Title: Pharmacogenetics
Description:
Abstract Pharmacogenetics (PGt) is the study of the influence of individual variations in deoxyribonucleic acid sequence on drug response.
Drug response includes drug disposition (pharmacokinetics) and drug effect (pharmacodynamics).
PGt is applicable to activities such as drug discovery, drug development and clinical practise.
Currently, there are more than 200 drugs whose labelling includes pharmacogenetic information.
‘Test required’ examples: Cetuximab, Trastuzumab, Maraviroc, Abacavir, Dasatinib, Glivec, Tasigna, Gefitinib and Herceptin; ‘Test recommended’ examples: Carbamazepine, warfarin, azathioprine, etc.
In the coming years, evaluation by regulatory authorities of new medicines may involve increasingly PGt components in pre‐ and post‐approval development, and may therefore depend on reliable PGt information.
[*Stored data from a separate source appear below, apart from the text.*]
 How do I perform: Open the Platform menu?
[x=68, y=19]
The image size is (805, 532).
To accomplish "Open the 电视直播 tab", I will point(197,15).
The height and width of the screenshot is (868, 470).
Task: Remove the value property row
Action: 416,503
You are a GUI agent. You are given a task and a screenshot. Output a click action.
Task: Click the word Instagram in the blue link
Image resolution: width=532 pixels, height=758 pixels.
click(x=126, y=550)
PGt is a rapidly and continuously evolving field; therefore, PGt studies should reflect on the ‘principles’ or necessary qualities of developing well‐controlled, rigorous and reproducible sample handling and testing procedures.
Key Concepts: Pharmacogenetics define populations that can have most benefit from a drug.
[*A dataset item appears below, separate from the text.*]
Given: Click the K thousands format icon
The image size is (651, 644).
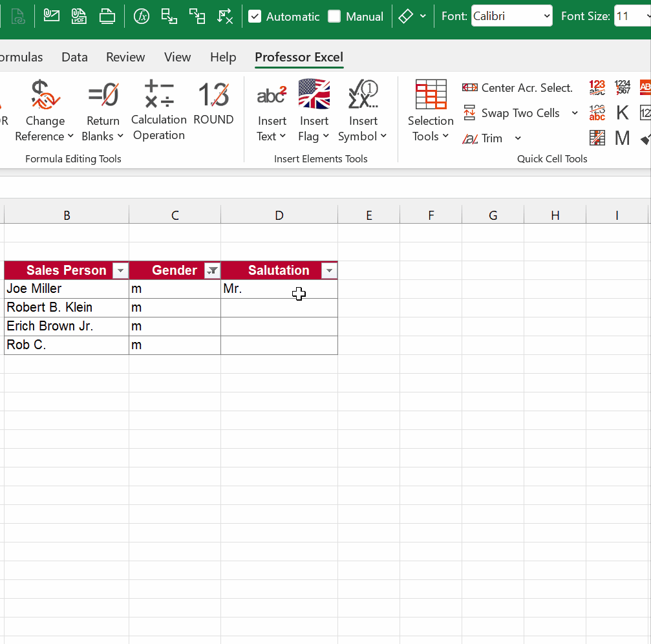Looking at the screenshot, I should click(622, 113).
Pharmacogenetics improve drug development.
Pharmacogenetics predict disease course (to justify more intense or prolonged treatments) (diagnostics and prognostics).
Pharmacogenetics can be used to monitor the effects of the therapy (pharmacodynamics).
Genomic biomarkers predict clinical outcomes (surrogate endpoints).
Pharmacogenetics can be useful to identify new biological pathways involved in drug metabolism and therefore new treatment opportunities.
Pharmacogenetics is applicable to activities such as drug discovery, drug development and clinical practise.
Pharmacogenetics is applicable also in drug disposition (PK) and drug effect (PD).
Pharmacogenetics is necessary to define individual dose adaptation of chemotherapeutics and in general for personalised medicine.
Pharmacogenetics is crucial in genomic biomarkers identification.